ACTIVITY: Out of the data below, copy every line with the string "field".

DATA SHOWN:
▶

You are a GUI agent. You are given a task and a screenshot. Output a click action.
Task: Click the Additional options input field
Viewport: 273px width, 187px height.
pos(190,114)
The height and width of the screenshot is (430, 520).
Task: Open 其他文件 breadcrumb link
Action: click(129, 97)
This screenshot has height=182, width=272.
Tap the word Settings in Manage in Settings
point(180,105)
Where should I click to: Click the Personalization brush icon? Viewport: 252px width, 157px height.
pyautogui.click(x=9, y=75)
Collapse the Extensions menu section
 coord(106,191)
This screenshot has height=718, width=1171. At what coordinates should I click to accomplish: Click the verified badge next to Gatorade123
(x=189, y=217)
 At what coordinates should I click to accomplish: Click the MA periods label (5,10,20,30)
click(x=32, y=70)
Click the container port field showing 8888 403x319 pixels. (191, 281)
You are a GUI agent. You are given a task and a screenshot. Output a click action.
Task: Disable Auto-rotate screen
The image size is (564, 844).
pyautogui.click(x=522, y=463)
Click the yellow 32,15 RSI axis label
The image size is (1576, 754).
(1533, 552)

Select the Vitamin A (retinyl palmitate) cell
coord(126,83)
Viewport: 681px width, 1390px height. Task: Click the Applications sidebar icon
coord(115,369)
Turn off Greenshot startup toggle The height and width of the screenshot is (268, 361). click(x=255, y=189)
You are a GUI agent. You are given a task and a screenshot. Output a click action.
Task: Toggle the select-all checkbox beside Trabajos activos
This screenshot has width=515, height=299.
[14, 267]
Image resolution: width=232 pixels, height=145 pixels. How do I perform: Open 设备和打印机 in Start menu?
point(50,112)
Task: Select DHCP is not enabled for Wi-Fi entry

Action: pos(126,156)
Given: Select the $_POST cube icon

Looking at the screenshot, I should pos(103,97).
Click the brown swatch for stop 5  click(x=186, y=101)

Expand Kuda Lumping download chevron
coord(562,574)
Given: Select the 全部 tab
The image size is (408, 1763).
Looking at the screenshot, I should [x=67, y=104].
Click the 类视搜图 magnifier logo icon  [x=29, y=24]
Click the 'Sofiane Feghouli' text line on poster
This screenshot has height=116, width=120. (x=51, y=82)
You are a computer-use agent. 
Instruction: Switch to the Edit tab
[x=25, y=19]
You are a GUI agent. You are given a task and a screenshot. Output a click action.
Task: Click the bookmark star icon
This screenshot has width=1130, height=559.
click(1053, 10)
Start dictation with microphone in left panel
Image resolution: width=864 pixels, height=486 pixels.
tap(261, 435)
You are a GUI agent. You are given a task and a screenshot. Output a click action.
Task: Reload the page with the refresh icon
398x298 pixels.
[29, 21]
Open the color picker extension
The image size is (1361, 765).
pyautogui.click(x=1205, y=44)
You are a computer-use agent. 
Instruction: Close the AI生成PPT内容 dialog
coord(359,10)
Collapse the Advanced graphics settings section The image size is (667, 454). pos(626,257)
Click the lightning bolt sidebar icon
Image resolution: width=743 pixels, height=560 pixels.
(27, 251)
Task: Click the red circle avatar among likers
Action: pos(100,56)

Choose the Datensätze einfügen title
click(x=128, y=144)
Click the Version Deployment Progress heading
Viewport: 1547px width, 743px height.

◀

WORKED SOLUTION:
Task: Click the Additional options input field
Click the container port field showing 8888 403x319 pixels. (191, 281)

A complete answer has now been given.